Regardless of the fact that, as a rule, the advantages of concluding a framework agreement will outweigh the disadvantages for both sides, neither side should lose sight of the fact that this may sometimes be accompanied by a deterioration in their own legal position in certain respects compared to the supposedly "contract-free" situation (which is in fact only regulated in detail by law). Depending on the situation, it may therefore actually be preferable to enter into or continue a supply relationship without a framework agreement if the disadvantages associated with concluding a framework agreement are exceptionally serious.
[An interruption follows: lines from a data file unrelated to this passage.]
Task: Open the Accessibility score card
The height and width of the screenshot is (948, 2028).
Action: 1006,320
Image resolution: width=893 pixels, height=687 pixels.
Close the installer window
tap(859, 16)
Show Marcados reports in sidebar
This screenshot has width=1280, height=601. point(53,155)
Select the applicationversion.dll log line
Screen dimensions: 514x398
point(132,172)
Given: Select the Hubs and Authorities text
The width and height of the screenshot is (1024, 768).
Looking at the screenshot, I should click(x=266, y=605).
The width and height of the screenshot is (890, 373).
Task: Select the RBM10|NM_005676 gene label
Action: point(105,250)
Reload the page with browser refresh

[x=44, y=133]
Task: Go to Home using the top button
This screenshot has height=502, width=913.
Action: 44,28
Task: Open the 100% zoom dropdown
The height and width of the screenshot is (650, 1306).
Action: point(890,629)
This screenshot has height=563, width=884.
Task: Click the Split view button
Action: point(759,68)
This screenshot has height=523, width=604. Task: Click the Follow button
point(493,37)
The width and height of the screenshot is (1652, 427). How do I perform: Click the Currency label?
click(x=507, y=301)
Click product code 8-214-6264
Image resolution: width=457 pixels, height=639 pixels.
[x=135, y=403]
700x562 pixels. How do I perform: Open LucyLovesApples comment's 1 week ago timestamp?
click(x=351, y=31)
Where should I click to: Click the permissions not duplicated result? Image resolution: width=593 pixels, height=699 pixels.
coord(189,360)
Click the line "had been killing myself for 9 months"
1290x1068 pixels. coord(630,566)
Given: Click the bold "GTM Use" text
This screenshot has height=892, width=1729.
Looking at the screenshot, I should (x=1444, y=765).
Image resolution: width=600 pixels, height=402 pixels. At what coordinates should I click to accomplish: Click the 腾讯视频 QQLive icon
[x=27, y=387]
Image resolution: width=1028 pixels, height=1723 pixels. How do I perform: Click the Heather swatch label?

Since the decision for or against (negotiating) a framework agreement always depends on the circumstances of the individual case, it is difficult to make a general assessment. Nevertheless, every employee in purchasing and sales can sharpen their awareness by using the following list of examples, which highlights some common aspects. We assume the typical case that, when concluding individual contracts/individual orders, both the supplier and the customer refer to their own terms and conditions, which are favorable to their respective positions, and that these terms and conditions exclude the validity of the other party's terms and conditions by means of a typical defense clause.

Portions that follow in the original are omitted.